What the exercise asks.
Rewrite the data below, substituting "tick" for every occurrence of "checkmark" and leaving everything else unchanged. Omit the pictures from your answer.

>> Start Given data

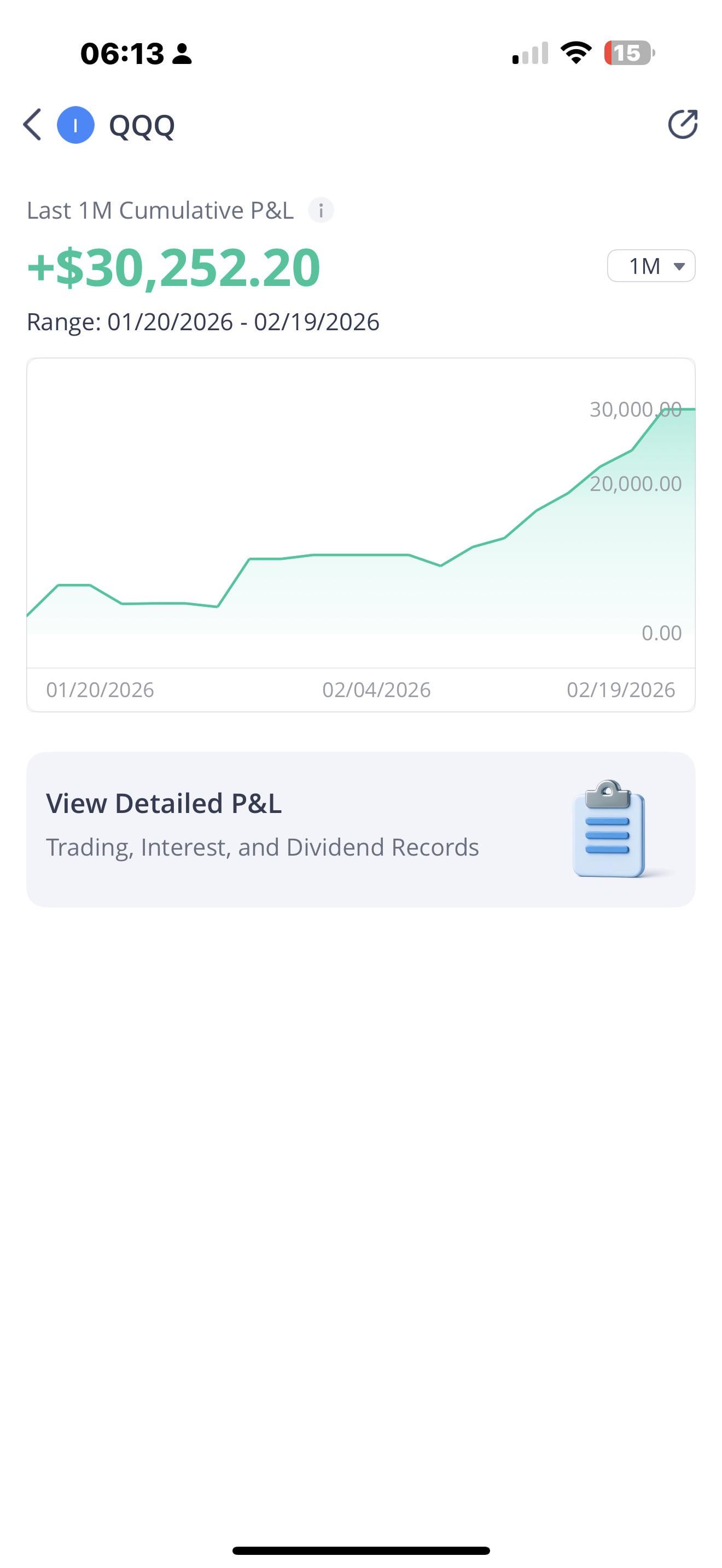Tap Trading, Interest, and Dividend Records text
Viewport: 722px width, 1568px height.
click(x=263, y=847)
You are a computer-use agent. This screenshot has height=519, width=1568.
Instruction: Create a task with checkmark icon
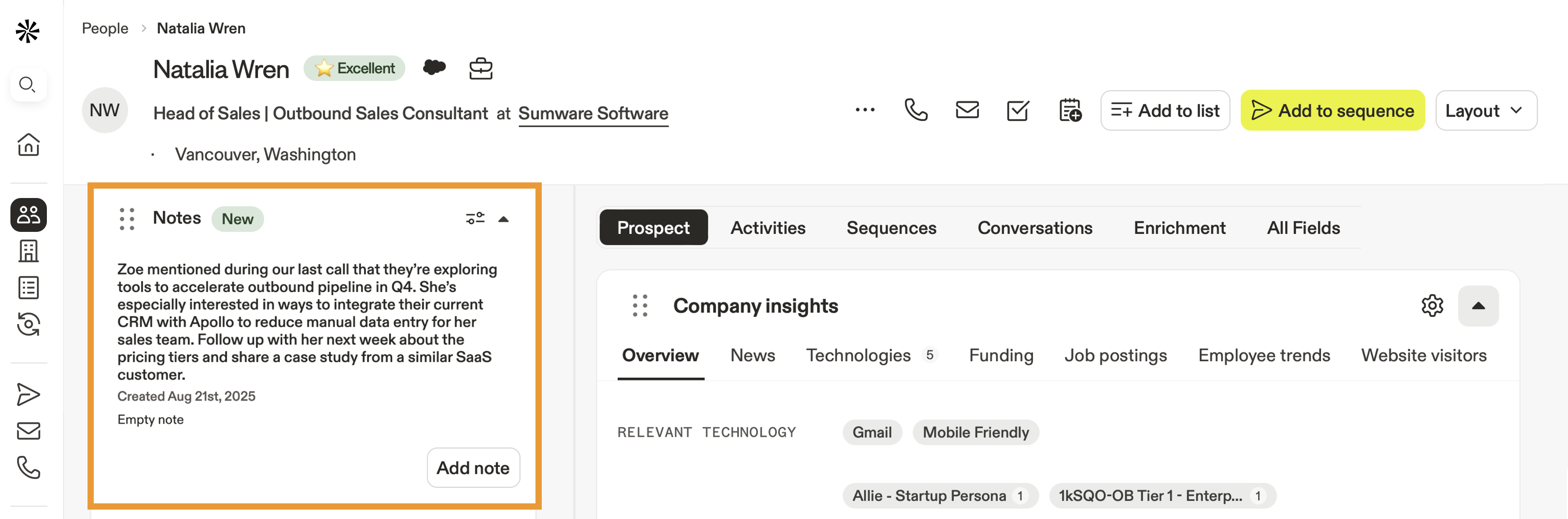click(1018, 110)
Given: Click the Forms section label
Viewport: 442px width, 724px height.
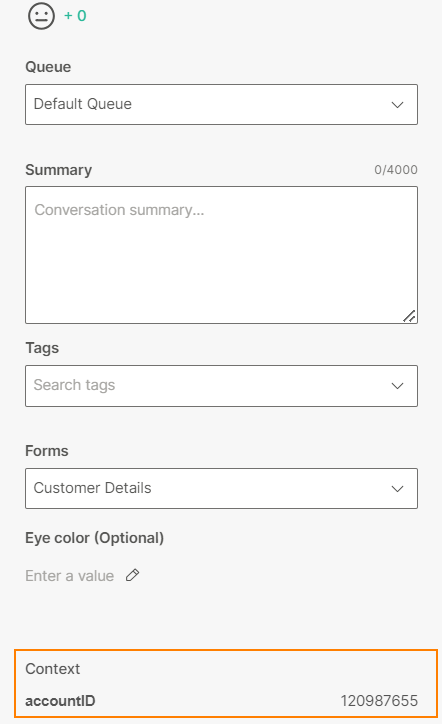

>> End Given data

Full solution.
Tap Trading, Interest, and Dividend Records text
Viewport: 722px width, 1568px height.
click(x=263, y=847)
You are a computer-use agent. This screenshot has height=519, width=1568.
Instruction: Create a task with tick icon
click(1018, 110)
Given: Click the Forms section label
Viewport: 442px width, 724px height.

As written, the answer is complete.